The Villas at Disney’s Grand Floridian Resort & Spa are a hotel and Disney Vacation Club property adjacent to Walt Disney World’s flagship hotel. This review features room photos of the villas, the pros & cons of staying at this resort hotel, whether it’s worth the money, and a comparison to the hotel side of the Grand Floridian.
You might recall our Grand Floridian Resort Review, which was not exactly complimentary to Walt Disney World’s most expensive luxury hotel. To the contrary, we concluded that the Grand Floridian did not offer luxury accommodations “even remotely commensurate” with its high price tag. That pretty much sums up my rambling review, which was more or less a tirade about how the Grand Floridian is overrated.

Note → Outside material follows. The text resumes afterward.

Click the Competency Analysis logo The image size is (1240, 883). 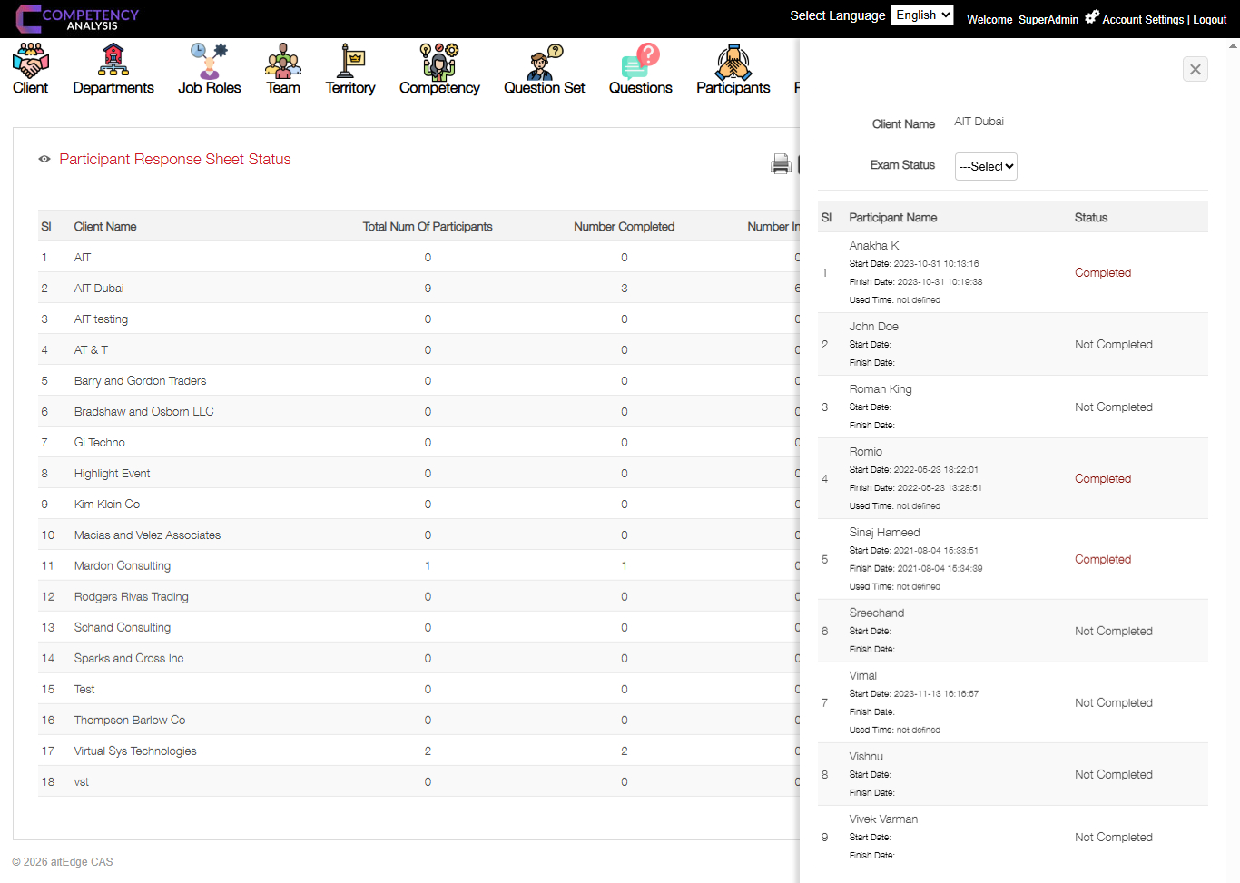point(77,18)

Perhaps you’re expecting more of the same from our Villas at Grand Floridian review. After all, this is the DVC ‘wing’ of the same resort, and most of the amenities are shared between the regular hotel and the villas. As such, it might surprise you that our take on the Villas at Grand Floridian is essentially a 180 of that. In fact, this rates at (or near) the top of the list when it comes to Disney Vacation Club villas at Walt Disney World. Here’s why…
The first reason is price. Our main criticisms with the Grand Floridian Resort & Spa are all predicated on its nightly rates, which start at $550/night and can exceed $1,000/night during some seasons. All other quibbles with the resort flow from this, and our belief that the quality doesn’t match the price.

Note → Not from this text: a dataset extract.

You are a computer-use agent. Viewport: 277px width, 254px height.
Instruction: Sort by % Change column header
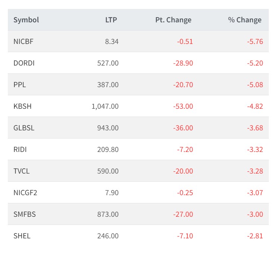(245, 20)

If you’re a Disney Vacation Club member, you aren’t paying anything near those rates for the Villas at Grand Floridian. Actual cost is going to depend on myriad factors, including home resort, whether you purchased directly or via resale, and what year you purchased your membership.
We bought via resale a while ago at Saratoga Springs Resort, and accounting for our initial purchase price (prorated for the duration of our contract) plus annual dues, we are paying a yearly cost of roughly $7 per DVC point that we own. Accordingly, our nightly rate at the Villas at Grand Floridian was $119. $119!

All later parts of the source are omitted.